▶ **Lesetext**:
►

Versöhnung während des Abschiednehmens

Angeregt durch eine gute Freundin, die sich in derselben Situation befindet, entschied sich Silvia Schneider, ihre eigenen Erlebnisse in einem Buch zusammenzufassen. Die heute 53-Jährige ist im Bünderland aufgewachsen, lebt jedoch seit längerem in Stettlen. Als es ihrer Mutter aufgrund der Demenzerkrankung immer schlechter ging, reiste sie alle zwei Wochen zu ihren Eltern nach Chur. Und blieb schliesslich ganz, bis ihre Mutter im Dezember 2014 verstarb. «Da ich gerne schreibe, habe ich in dieser Zeit Tagebuch geführt. Ich musste die Emotionen irgendwie verarbeiten», erinnert sich Schneider.

Bereits vor ihrer Demenzerkrankung habe ihre Mutter an Depressionen gelitten. Die eigene Kindheit sei dadurch nicht immer einfach gewesen. «Meinen Frieden habe ich beim Reisen und als dreifache Mutter gefunden», sagt sie und fügt dankbar an: «Während des Abschiednehmens haben wir uns versöhnt.»

Sprache als Ventil

Dass Silvia Schneider die Sprache wählte, um mit dem Erlebten umzugehen und anderen Betroffenen Mut zu machen, scheint kein Zufall zu sein. Bereits als Kind wollte sie Schriftstellerin werden. Ermuntert durch Schwester Ingrid Grave - die durch die «Sternstunde Philosophie» später schweizweit bekannt wurde – beschloss sie als 13-Jährige ein Buch zu schreiben. «Eine krasse Liebesgeschichte mit Todesfällen am Anfang und Ende des Buches», blickt sie mit einem sympathischen, etwas verlegenen Lächeln auf die Zeit als junge Klosterschülerin zurück.

Auch wenn die begeisterte OL-Läuferin beruflich anschliessend einen anderen Weg einschlug und heute als Sekretärin an der Universität Bern tätig ist, hat sie das Schreiben seither immer begleitet. Zeitungsberichte über den Orientierungslauf aber auch mehrere Theaterstücke stammen aus ihrer Feder. Eines davon wurde gar aufgeführt. «Ich habe immer geschrieben. Immer wieder auch für andere Leute», sagt Schneider.

Die Lebensgeschichte anderer erzählen

So entstanden ist etwa «Auszeit – (m)eine Liebeserklärung an Norwegen». Inspiriert dazu, die Erlebnisse des dreimonatigen Norwegen-Aufenthalts in Buchform zu bringen, hat sie Maria Schmid. Sie ist auch Teil eines neuen Projekts von Silvia Schneider. Gemeinsam haben sie Kaleidos-Buch gegründet, eine Art Verlag, in dem nach «Ein Flügelschlag zum Himmel» künftig die Lebensgeschichten anderer Personen erscheinen sollen.

◄

▶ **Aufgaben**:
1 – Erkläre in einem bis drei Sätzen, weshalb Silvia Schneider laut dem Text über sie Tagebuch führte, während es ihrer Mutter immer schlechter ging.
2 – Setze den Text über Silvia Schneider nach seinem letzten Satz fort.
Die Datensätze stammen aus einer anderen Quelle.

▶ **Bereitgestellte Daten**:

►

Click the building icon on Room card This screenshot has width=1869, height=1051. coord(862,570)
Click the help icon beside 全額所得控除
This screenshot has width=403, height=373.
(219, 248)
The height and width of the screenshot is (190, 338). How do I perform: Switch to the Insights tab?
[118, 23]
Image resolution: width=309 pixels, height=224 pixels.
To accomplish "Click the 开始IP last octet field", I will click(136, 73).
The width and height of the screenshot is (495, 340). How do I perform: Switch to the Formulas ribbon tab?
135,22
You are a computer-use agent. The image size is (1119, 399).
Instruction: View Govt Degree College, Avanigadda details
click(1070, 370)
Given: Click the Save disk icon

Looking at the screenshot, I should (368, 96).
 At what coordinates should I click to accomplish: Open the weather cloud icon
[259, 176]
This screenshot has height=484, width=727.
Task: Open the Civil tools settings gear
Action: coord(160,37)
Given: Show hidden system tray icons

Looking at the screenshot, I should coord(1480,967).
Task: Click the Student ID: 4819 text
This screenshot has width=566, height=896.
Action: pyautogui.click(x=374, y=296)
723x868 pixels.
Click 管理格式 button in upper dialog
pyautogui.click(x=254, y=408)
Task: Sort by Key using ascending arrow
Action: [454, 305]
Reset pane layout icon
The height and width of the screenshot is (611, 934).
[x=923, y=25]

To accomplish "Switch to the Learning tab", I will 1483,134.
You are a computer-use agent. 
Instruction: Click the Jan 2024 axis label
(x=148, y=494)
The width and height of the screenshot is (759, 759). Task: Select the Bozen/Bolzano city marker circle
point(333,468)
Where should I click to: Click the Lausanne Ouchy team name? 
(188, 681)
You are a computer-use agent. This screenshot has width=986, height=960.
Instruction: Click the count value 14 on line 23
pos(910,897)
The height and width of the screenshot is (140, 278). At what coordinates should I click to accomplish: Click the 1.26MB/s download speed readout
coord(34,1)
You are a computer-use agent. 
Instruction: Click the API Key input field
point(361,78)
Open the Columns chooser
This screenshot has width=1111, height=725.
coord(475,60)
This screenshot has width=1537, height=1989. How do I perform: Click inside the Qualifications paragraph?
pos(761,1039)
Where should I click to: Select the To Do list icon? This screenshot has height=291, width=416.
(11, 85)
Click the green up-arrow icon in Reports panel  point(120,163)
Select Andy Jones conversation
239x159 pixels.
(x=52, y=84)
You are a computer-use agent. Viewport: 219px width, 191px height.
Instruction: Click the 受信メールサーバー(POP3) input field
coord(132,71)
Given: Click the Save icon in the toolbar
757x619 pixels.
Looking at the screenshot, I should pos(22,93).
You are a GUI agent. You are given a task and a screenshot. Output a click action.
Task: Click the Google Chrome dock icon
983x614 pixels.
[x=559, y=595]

◄

▶ **Lösungen**:
1 – Silvia Schneider schreibt gerne. In dieser Zeit musste sie zudem ihre Emotionen irgendwie verarbeiten.

2 –
«Es ist spannend, eindrücklich und ein Bedürfnis, dass man in einem gewissen Alter sein Leben aufschreiben möchte», so Schneider, die aktuell an der Uni Fribourg das CAS «Lebensgeschichte und Lebenserzählungen» belegt. Rund 100 Stunden an Gesprächs- und Schreibzeit benötigt sie, um 100 Seiten zu schreiben. Bereits fertig sind die Lebensgeschichten ihrer Eltern sowie zwei weitere Biografien.

Schmetterling mit besonderer Bedeutung

Die Auftragsbiografien liess Silvia Schneider drucken. Die ersten drei Werke hat jedoch ihr 82-jähriger Vater gebunden. «Er hat auf Ricardo eine Presse gekauft und sich über das Internet das nötige Wissen angeeignet», beschreibt sie stolz sein persönliches Engagement. Für die Vernissage am Freitag wird er extra von Chur nach Worb kommen.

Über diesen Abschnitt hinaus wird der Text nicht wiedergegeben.